» Source records:
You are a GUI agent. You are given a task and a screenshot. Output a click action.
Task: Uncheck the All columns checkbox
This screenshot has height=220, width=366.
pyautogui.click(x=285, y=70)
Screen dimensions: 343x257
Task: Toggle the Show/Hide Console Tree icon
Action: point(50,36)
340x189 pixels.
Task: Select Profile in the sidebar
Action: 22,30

==

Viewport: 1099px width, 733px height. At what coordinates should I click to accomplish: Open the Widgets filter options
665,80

» Exercise prompt: Set down, exactly as they appear above, all lines from the one that has "You are a GUI" down to the one that has "Task: Uncheck the All columns checkbox", including those two and no others.

» Output:
You are a GUI agent. You are given a task and a screenshot. Output a click action.
Task: Uncheck the All columns checkbox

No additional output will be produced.